Mr Emery kept Arsenal stable in his first season, so what’s he going to do now?

By Tony Attwood

You may recall that we recently undertook a bit of an analysis comparing Mr Emery’s first season at Arsenal with Mr Wenger’s last.   The full report is here in case you missed it but the long and the short of the analysis was that at home we conceded the same number of goals as the much praised Tottenham, and only four more goals across the season than Manchester City who won the league.  That is roughly one more goal conceded at home than Manchester City, every four games.  On that basis there is nothing wrong with the defence!

Which of course points to our problem – it is not a question of an awful defence, it is a question of an awful defence away from home – which clearly suggests tactics, not players, are at fault.

Now that is not to suggest Mr Emery got things wrong in his first year – he had to get to know the players and make things work during the season.  Now however he has a bit of a chance to sort the issue.

So I thought it would be interesting to see what he did in his previous second seasons.  Mr Wenger did the double; what can we expect now?

The general consensus is that at Valencia, come the second season, Mr Emery changed the team constantly according to a) whether it was home or away and b) the nature of the opposition.

In season one this is what he achieved

Pos Team P W D L F A GD Pts
1 Barcelona 38 27 6 5 105 35 +70 87
2 Real Madrid 38 25 3 10 83 52 +31 78
3 Sevilla 38 21 7 10 54 39 +15 70
4 Atlético Madrid 38 20 7 11 80 57 +23 67
5 Villarreal 38 18 11 9 61 54 +7 65
6 Valencia 38 18 8 12 68 54 +14 62

And in season two

Pos Team P W D L F A GD Pts
1 Barcelona 38 31 6 1 98 24 +74 99
2 Real Madrid 38 31 3 4 102 35 +67 96
3 Valencia 38 21 8 9 59 40 +19 71
4 Sevilla 38 19 6 13 65 49 +16 63

The number of wins went up by three, the number of goals scored actually went down by nine, but the number of goals conceded went down by 14.  So he got third place and automatic entry to the champs league.

And if you look back at reports, he did this by changing his line up according to the opposition, making it almost impossible for anyone to pick his side ahead of the game.  And this rotation included players like Mata, Silva and Villa.  He did not play the same starting 11 for two consecutive games all season.

Reports at the time also suggest that he brought a good number of players through the youth system too – which gives hope for those of us who love to see home grown Arsenal boys turning into men.

On the downside Dani Parejo (still at Valencia) complained of the length of his team talks and Dani Parejo said “there were so many videos I ran out of popcorn.”

On the financial side he spent the same amount of money as he brought in not least through taking some players who were much derided by fans (and we have a fair number of such men at Arsenal) into brilliant performers whom he could much later sell on.  Roberto Soldado was the lead example – but there were a number of years of moaning before that happened.

If we by pass his short time at Spartak Moscow Mr Emery next popped up at Sevilla – which the boss joined half way through the season.  So this is slightly harder to compare for a second season achievement, but I’m just taking complete seasons and ignoring the opening part-season.  So 2014/15 is season one.

◆ **Record set**

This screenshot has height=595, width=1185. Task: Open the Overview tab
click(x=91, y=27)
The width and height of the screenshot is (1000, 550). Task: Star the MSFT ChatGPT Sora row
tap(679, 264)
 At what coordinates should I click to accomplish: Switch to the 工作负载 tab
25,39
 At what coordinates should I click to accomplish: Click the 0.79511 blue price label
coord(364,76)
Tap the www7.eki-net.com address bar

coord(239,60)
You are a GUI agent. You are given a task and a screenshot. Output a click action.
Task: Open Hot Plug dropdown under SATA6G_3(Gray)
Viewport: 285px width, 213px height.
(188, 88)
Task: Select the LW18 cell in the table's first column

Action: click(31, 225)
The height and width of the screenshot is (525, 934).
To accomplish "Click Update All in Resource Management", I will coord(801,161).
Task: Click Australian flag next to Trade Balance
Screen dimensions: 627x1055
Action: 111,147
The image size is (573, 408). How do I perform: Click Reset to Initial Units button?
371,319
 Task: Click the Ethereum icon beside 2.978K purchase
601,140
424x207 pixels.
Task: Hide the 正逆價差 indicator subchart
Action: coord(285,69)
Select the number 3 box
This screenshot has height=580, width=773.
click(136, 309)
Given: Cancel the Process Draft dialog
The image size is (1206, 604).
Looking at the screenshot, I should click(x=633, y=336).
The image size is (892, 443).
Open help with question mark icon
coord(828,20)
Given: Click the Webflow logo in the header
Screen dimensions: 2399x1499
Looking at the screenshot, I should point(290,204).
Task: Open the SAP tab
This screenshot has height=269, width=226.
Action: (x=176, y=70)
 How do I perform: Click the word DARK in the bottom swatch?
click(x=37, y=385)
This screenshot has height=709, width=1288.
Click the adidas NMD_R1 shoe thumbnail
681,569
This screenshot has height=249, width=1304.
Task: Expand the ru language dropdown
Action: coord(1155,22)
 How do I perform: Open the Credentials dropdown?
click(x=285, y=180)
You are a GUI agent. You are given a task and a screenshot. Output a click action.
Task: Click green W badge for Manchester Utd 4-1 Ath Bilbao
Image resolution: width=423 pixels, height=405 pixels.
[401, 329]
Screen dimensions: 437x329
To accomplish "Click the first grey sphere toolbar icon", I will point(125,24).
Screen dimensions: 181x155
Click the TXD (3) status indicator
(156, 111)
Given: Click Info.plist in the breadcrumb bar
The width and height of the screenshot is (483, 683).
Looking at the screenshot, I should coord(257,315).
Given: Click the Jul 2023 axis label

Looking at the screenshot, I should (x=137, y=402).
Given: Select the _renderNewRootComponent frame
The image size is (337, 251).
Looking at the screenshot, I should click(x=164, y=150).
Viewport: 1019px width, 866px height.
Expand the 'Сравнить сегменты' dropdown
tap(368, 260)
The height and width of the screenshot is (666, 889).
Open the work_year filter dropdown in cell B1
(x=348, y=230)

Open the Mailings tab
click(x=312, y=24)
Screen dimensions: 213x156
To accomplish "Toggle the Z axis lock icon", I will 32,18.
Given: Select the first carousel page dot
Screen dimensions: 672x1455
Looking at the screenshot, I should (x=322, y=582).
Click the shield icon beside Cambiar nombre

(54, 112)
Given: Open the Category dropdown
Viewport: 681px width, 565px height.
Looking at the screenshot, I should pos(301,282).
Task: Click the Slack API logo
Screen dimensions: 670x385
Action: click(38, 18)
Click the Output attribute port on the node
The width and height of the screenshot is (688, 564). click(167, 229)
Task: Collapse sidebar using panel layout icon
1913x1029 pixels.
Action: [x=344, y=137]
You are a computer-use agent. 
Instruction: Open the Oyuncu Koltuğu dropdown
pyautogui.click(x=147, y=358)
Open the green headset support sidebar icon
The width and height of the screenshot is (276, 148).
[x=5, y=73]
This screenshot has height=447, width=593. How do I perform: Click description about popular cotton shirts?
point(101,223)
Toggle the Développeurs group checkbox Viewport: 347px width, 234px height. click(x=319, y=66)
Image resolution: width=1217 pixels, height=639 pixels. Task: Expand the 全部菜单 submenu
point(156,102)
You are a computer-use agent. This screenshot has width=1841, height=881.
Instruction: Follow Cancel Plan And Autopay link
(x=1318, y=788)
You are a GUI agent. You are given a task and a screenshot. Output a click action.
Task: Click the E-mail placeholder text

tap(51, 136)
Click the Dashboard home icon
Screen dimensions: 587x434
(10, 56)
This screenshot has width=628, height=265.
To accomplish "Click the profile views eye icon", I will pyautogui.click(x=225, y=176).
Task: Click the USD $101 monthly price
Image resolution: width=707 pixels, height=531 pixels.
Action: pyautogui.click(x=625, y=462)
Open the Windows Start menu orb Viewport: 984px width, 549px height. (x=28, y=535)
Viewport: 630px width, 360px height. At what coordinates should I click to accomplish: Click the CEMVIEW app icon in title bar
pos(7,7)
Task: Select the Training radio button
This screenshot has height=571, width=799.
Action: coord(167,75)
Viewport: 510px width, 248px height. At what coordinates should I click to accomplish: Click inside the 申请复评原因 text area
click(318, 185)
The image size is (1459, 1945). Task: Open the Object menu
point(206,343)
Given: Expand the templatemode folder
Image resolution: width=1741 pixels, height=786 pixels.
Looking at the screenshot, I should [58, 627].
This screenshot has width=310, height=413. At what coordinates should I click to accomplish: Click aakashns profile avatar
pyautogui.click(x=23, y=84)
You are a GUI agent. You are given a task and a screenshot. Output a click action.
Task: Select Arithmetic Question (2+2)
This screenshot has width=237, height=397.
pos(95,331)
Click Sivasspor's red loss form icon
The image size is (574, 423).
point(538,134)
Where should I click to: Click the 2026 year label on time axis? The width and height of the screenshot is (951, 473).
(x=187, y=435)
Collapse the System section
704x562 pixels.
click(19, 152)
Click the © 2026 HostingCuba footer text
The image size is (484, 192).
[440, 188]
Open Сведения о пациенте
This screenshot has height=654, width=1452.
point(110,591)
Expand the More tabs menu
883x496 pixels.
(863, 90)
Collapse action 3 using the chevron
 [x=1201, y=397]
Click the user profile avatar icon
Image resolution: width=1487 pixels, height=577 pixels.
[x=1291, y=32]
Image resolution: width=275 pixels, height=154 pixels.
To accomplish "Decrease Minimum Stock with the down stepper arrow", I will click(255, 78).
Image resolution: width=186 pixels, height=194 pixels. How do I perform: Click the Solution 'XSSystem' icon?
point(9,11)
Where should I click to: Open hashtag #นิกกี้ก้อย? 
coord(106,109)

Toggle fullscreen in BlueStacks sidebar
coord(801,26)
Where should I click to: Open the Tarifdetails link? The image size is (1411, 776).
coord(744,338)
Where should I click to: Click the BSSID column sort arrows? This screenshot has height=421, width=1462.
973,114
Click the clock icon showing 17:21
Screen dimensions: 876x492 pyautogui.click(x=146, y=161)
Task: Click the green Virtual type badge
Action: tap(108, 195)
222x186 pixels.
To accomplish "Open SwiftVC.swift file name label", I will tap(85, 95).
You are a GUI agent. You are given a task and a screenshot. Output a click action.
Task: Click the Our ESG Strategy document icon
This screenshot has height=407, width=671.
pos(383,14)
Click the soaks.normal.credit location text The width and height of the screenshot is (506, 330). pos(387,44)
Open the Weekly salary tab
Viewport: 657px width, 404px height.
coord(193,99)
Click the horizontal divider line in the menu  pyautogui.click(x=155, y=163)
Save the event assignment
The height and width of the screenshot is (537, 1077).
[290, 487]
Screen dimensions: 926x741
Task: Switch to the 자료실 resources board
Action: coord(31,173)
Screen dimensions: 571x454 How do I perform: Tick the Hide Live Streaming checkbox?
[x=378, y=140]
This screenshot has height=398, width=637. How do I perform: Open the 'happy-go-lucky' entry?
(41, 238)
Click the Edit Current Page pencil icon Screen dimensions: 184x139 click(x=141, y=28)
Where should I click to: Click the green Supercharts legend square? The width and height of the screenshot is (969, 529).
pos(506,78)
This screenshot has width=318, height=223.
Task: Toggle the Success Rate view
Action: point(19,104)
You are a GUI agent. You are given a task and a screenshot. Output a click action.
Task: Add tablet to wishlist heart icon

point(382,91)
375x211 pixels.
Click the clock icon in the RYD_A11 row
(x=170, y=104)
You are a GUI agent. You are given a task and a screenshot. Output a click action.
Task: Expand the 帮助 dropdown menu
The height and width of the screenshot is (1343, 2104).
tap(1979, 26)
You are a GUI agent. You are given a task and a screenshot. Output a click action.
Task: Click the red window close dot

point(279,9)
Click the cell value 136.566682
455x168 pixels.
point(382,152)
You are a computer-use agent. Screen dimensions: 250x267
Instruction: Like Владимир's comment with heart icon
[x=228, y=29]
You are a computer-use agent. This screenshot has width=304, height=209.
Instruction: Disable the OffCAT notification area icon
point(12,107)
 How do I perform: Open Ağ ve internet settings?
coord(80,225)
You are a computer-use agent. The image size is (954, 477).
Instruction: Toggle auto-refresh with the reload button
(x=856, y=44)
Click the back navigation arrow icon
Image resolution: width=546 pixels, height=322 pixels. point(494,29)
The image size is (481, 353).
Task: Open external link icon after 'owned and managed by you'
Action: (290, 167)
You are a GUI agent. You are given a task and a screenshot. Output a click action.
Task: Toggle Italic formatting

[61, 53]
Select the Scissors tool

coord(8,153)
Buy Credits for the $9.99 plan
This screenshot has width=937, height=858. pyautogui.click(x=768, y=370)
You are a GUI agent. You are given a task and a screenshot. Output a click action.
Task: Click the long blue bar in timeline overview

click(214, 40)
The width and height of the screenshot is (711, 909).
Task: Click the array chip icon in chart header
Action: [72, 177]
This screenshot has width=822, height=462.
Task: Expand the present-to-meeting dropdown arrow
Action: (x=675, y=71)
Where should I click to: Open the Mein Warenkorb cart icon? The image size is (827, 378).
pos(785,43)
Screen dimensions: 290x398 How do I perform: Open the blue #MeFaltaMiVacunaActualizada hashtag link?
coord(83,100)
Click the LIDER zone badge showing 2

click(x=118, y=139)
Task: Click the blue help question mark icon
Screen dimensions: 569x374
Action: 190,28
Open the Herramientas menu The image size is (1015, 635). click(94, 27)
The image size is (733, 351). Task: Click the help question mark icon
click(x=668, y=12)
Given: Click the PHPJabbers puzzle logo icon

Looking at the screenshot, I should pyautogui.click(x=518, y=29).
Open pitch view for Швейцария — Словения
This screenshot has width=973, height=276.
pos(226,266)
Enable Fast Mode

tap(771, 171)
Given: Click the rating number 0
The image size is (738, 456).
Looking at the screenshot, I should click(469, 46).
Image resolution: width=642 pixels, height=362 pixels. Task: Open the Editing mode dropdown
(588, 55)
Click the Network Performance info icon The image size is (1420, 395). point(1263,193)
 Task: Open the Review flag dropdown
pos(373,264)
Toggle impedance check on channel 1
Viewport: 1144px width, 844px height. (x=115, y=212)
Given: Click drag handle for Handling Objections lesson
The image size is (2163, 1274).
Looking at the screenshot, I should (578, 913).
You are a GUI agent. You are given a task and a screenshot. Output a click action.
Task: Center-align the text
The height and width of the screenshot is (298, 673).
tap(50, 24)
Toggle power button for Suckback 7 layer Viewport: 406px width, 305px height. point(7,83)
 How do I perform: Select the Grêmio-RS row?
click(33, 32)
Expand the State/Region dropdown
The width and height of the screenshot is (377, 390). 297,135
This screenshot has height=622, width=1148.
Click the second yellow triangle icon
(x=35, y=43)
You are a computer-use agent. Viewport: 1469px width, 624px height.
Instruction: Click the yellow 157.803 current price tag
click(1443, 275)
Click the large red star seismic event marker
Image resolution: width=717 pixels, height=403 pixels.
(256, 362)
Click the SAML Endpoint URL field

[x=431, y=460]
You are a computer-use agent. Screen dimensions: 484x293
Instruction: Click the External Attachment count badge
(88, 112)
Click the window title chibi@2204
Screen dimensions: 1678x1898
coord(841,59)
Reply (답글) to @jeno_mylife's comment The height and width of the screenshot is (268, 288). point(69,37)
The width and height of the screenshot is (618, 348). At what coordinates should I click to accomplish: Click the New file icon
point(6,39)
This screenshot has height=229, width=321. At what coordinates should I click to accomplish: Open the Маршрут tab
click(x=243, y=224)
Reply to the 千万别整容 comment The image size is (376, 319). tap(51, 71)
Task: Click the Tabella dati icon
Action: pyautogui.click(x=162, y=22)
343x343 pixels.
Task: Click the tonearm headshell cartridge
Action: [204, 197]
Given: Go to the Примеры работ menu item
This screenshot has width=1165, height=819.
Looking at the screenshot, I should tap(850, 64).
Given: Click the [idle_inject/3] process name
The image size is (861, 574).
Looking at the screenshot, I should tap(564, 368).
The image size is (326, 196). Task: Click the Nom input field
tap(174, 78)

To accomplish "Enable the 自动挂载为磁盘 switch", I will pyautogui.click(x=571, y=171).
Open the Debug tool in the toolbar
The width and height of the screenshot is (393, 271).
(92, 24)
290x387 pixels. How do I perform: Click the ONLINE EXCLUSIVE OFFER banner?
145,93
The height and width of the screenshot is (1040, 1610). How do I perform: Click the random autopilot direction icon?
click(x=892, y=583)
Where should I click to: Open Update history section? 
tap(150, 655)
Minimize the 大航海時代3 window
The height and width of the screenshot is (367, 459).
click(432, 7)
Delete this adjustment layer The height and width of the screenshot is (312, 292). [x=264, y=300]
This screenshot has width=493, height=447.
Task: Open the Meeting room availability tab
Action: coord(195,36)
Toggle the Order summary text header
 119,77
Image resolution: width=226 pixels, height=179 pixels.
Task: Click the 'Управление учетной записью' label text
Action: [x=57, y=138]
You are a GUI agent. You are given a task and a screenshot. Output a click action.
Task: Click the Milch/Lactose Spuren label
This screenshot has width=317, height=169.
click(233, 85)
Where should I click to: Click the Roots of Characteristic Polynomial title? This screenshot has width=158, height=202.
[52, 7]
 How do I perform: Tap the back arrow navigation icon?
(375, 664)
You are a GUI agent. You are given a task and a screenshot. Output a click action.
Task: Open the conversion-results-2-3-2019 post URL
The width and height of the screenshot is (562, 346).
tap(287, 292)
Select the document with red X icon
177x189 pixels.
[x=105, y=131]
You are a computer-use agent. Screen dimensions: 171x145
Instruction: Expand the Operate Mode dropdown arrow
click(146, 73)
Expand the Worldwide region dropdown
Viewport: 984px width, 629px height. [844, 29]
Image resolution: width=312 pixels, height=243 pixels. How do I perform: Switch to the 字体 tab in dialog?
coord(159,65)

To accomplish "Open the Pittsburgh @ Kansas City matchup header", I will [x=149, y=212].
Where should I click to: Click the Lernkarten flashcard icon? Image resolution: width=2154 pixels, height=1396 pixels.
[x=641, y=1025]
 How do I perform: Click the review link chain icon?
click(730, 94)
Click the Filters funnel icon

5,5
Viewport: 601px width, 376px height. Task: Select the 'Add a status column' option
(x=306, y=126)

◆ **Set of tasks**
A) Rewrite the Arsenal article from "Mr Emery kept" up to and including "with the defence!", substituting "Chelsea" for "Tottenham".
B) Convert only the entries from the line with "This screenshot has height=398, width=637." up to and including the line with "Click the Edit" into a two-column CSV with columns instruction and click. Give one row per entry, with each value in a single quoted field and line breaks changed to spaces.
The Arsenal article and the entries were taken from unrelated sources.

◆ **Answers to each task**
A)
Mr Emery kept Arsenal stable in his first season, so what’s he going to do now?

By Tony Attwood

You may recall that we recently undertook a bit of an analysis comparing Mr Emery’s first season at Arsenal with Mr Wenger’s last.   The full report is here in case you missed it but the long and the short of the analysis was that at home we conceded the same number of goals as the much praised Chelsea, and only four more goals across the season than Manchester City who won the league.  That is roughly one more goal conceded at home than Manchester City, every four games.  On that basis there is nothing wrong with the defence!

B)
instruction,click
"This screenshot has height=398, width=637. How do I perform: Open the 'happy-go-lucky' entry?","(41, 238)"
"Click the Edit Current Page pencil icon Screen dimensions: 184x139","click(x=141, y=28)"